Random Observation/Comment #221: 13-hour anything-rides are a pain in the ass – like literally, your ass may fall asleep and it may be painful. Before the plane ride, I thought I had the best plan: Drink alcohol, get drunk, and fall asleep. What I didn’t take into account was how quickly I get trashed while 15,000 ft in the air. Gin and tonic was my toxin of choice, and after 5 glasses, I was very entertaining and a delight to be around (at least that’s how I felt). After snoring and dozing off for 4 or 5 hours, however, I woke up with a sick feeling. It could have been the yogurt at dinner, or the alcohol itself, but the next 5 hours were the worst. The lady sitting next to me gave me dirty looks for making her get up to use the bathroom so much. Never again – well, maybe on the ride back.

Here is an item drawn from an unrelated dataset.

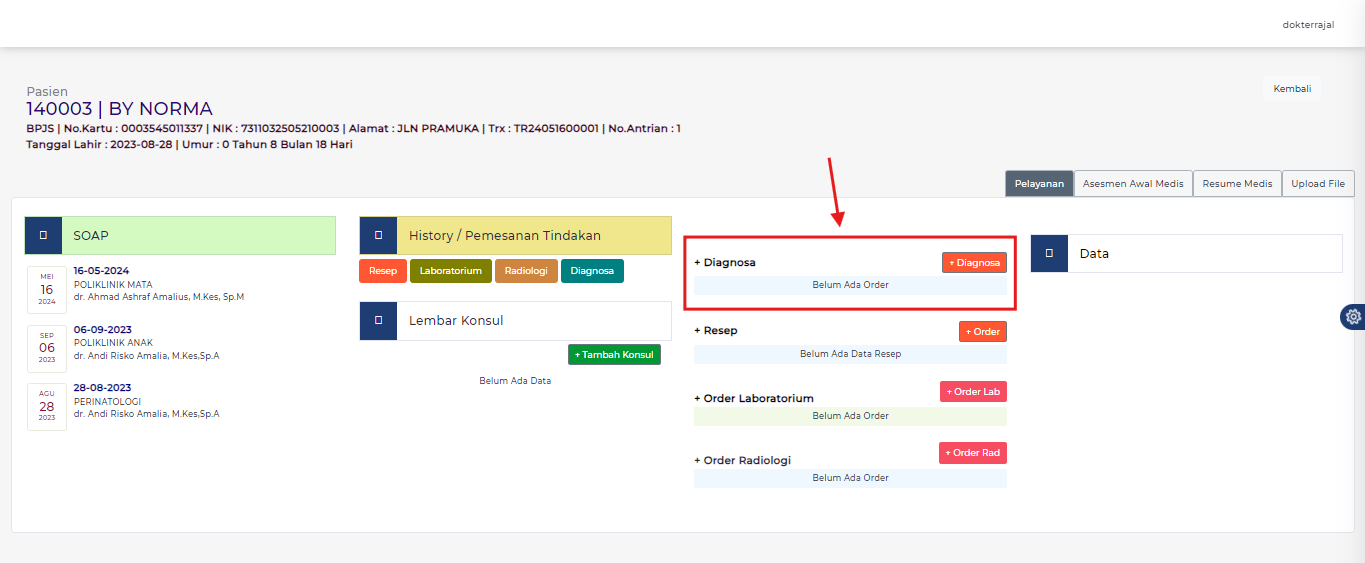The width and height of the screenshot is (1365, 563).
Task: Open the 28 AGU 2023 date badge
Action: click(47, 406)
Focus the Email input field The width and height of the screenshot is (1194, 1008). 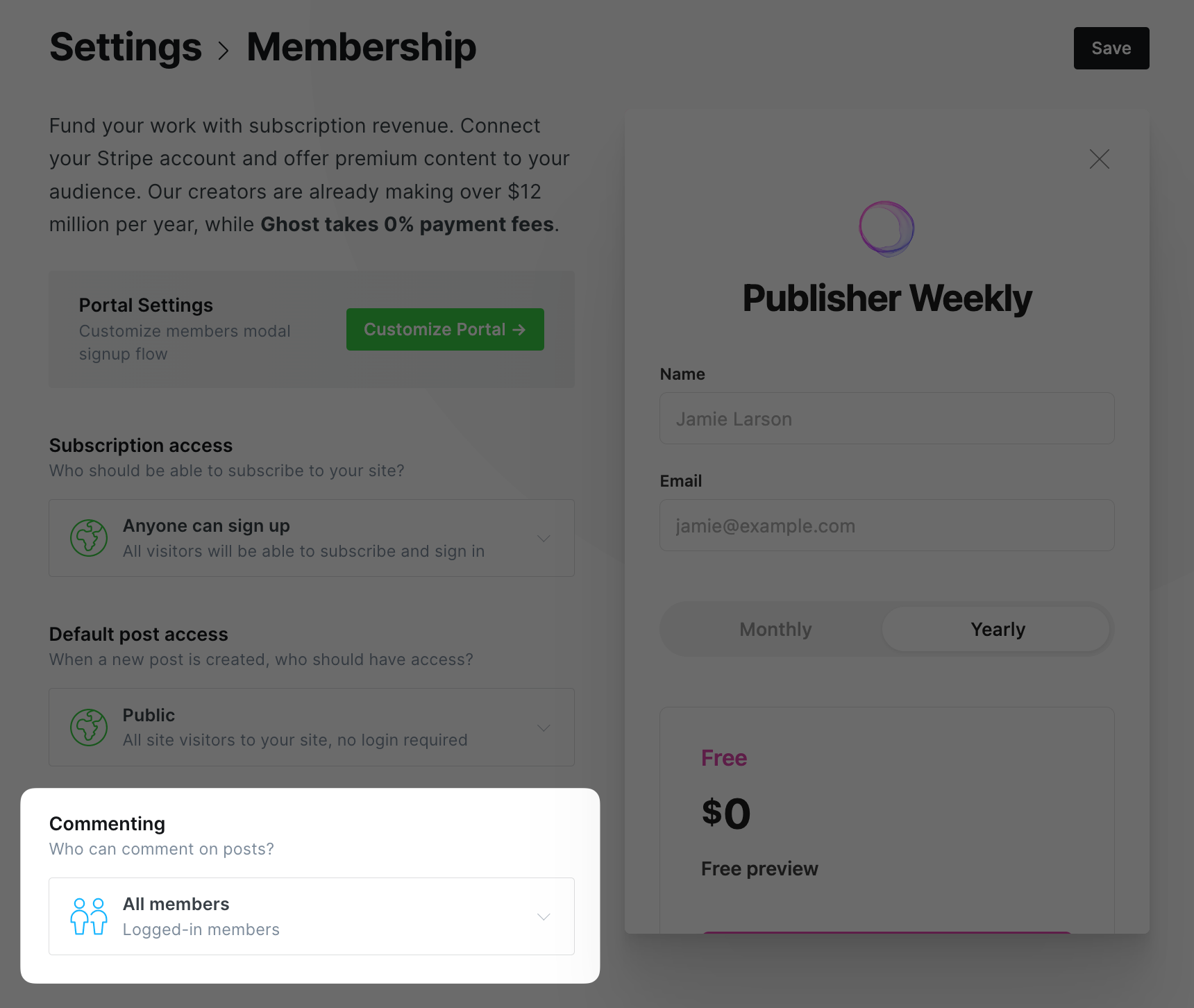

Note: This ridiculously long flight (where I was trashed half the time and sick the other half) still gave me time to write. I had written this in a drunken state, but I think it was interesting. I, honestly, don’t even remember writing this.
Life doesn’t exist in phases: I think we just separate them that way when we’re younger to make things easier to understand. More important than the phases are the values that are learned while growing up. Life seems to be mostly about how you think about life. Pessimistic people will find bad things and optimistic people will expect and look for good things. Why not just see things for how they are and go with the flow? Make sure your current situation is the best that it can be, and then plan ahead to make the situation even better. Make sure you’re indulging in your joy and then spread that joy to those around you.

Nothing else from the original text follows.